= Salon Teotihuacan =

Arena in Guerrero

Salon Teotihuacan (Teotihuacan Hall) is a 6,000-seat indoor arena in Acapulco, Guerrero. It is the flagship exhibit hall of Centro Internacional Acapulco, and was built in 1973. It was the largest exhibit hall until the 2008 completion of the Mundo Imperial complex. However, the hall has successfully doubled as a sports and entertainment venue, the largest indoor arena in the state of Guerrero.

It has been used for boxing, wrestling, concerts, conventions, trade shows, banquets, and other sporting events. Additionally it has hosted La Academia's Third Generation finale, several Premios TVyNovelas ceremonies and the Miss Universe pageant. During one Miss Universe pageant held at Salon Teotihuacan, held in 1978, one of the participants was Miss Costa Rica, Maria Fernandez Garcia, who would end up staying in Mexico, becoming an actress and singer as Maribel Guardia.

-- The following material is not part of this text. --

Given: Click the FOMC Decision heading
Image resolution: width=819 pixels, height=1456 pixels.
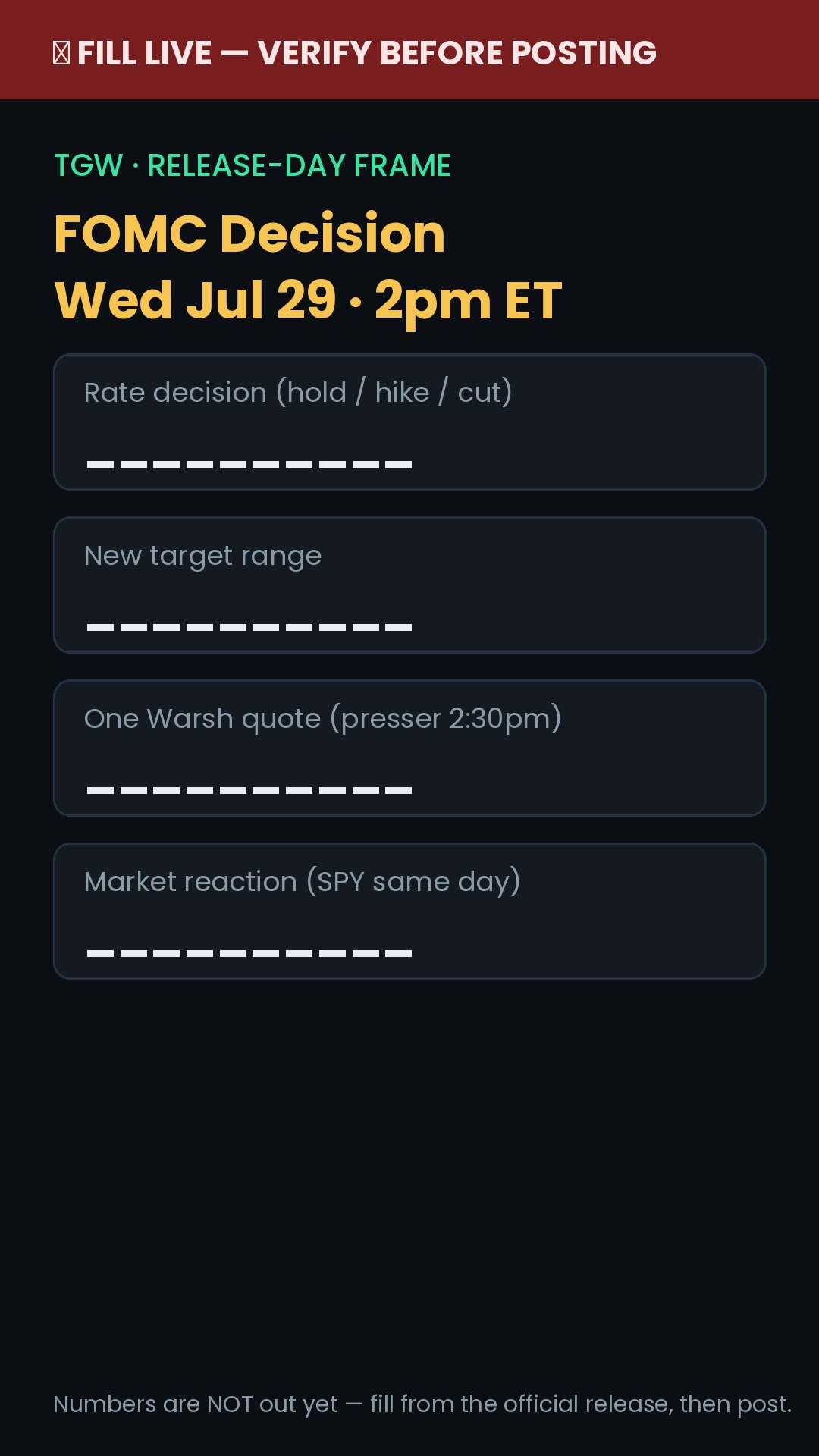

In addition to Maribel Guardia, other Mexican celebrities who have entertained at the Salon Teotihuacan have included Angélica María, Vicente Fernández, Antonio Aguilar, Pepe Aguilar, Lupita D'Alessio, Gloria Trevi, Paulina Rubio, David Bisbal, Vargas de Tecalitlán, Alejandra Guzmán and Angélica Vale. The latter—the daughter of Angélica María—was honored as Best Actress at the 2007 Premios TVyNovelas ceremony, held at Salon Teotihuacan.

Although no longer Acapulco's largest exhibit hall—its dimensions are 187 by 377 ft for a total of nearly 70,500 square feet—Salon Teotihuacan has successfully made the transition to becoming a sports and entertainment venue. The arena's height is 39.5 ft. On the occasion of the convention center's 40th anniversary, Salon Teotihuacan landed a new anchor tenant, becoming for the 2013-14 LNBP season the home of the Angeles Guerreros de Acapulco basketball team.